[[ Records for this task open ]]

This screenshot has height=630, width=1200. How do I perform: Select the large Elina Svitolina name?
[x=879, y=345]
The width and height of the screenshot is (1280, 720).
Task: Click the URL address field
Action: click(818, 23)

[[ Records for this task closed ]]

- _Problem_
Without omission, return all of the records exactly as given.

- _Solution for this task_
This screenshot has height=630, width=1200. How do I perform: Select the large Elina Svitolina name?
[x=879, y=345]
The width and height of the screenshot is (1280, 720).
Task: Click the URL address field
Action: click(818, 23)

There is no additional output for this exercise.